— Start Excerpt provided —
How do you build & cultivate psychological safety in a team?
This is not an easy task and it will not be done overnight. However, there are many things we can do to cultivate & build psychological safety.
In this post we’ll address the 4 top things you can do today!
As leaders, we need to be forthcoming about the challenges we face and be able to address them with employees openly.
This allows us to be able to explain the challenges and encourage our employees to keep up the good work and push through it. A common understanding of the challenges we face will also open up for other great ideas. Remember, there is a reason you have the people you have in your organization. They are intelligent and full of great ideas!
Active listening: Listening with intent and presence is important for leaders and team members alike.
Listening with intent means that you focus on the person who is conveying the message, not on your response or reaction. You are curious and genuine in your approach. This is return will create and cultivate trust and psychological safety.
Working on practicing active listening and continuously work on these skills is not a one-time thing, rather in it continuous and has to be practiced frequently.
Next, we must acknowledge and talk about mistakes: If a mistake is made, acknowledge it, and talk about it openly, but remember to do so without focusing on the person who made the error or blaming them. When we experience failure we need to focus on the problem and process, and what went wrong. Rather than blaming people. Blaming people will not lead to anything good, instead, it will lead to an unsafe environment and employees.
If you as a leader make a mistake, talk about it, make it human. By leading by example you will establish that same practice among your team.
— End Excerpt provided —
Task requirements »
**A.** Translate this sentence from the post on psychological safety into Spanish: "By leading by example you will establish that same practice among your team."
**B.** Reproduce word for word the stretch of the psychological safety post from "Listening with intent means" through "and psychological safety.".
**C.** In the psychological safety post, what should be the focus when a failure happens?
Work from the text alone.
— Start Entries provided —
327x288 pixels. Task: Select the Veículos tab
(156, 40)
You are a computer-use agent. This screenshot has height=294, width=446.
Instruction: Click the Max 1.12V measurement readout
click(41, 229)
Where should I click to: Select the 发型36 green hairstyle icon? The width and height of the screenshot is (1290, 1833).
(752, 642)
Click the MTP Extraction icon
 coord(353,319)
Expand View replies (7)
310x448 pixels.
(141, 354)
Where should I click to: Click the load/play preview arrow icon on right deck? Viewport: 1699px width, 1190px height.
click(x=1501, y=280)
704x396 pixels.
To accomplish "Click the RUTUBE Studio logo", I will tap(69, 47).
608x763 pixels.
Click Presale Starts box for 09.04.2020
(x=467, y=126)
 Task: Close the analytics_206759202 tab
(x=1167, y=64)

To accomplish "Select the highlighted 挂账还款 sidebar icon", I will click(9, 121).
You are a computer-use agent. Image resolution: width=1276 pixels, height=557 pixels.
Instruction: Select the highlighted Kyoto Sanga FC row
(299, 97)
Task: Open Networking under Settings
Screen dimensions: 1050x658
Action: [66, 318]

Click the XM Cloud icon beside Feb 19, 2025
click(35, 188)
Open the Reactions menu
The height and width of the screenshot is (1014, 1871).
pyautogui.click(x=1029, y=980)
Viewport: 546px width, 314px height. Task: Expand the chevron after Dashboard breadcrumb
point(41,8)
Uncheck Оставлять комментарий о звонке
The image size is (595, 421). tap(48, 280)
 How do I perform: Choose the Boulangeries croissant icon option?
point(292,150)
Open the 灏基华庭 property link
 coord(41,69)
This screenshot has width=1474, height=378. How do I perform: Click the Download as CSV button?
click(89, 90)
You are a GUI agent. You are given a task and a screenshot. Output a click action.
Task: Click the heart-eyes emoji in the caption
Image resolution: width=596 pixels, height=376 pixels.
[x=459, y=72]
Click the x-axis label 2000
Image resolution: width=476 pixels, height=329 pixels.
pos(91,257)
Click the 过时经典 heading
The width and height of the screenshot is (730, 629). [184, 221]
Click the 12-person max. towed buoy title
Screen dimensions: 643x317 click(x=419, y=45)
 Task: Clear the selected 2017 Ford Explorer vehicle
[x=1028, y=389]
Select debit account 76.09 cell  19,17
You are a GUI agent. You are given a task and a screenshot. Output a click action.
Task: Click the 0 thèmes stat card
— End Entries provided —
Responses in order »
**A.** Al predicar con el ejemplo, establecerás esa misma práctica en tu equipo.

**B.**
Listening with intent means that you focus on the person who is conveying the message, not on your response or reaction. You are curious and genuine in your approach. This is return will create and cultivate trust and psychological safety.

**C.** The problem and process, and what went wrong, rather than blaming people.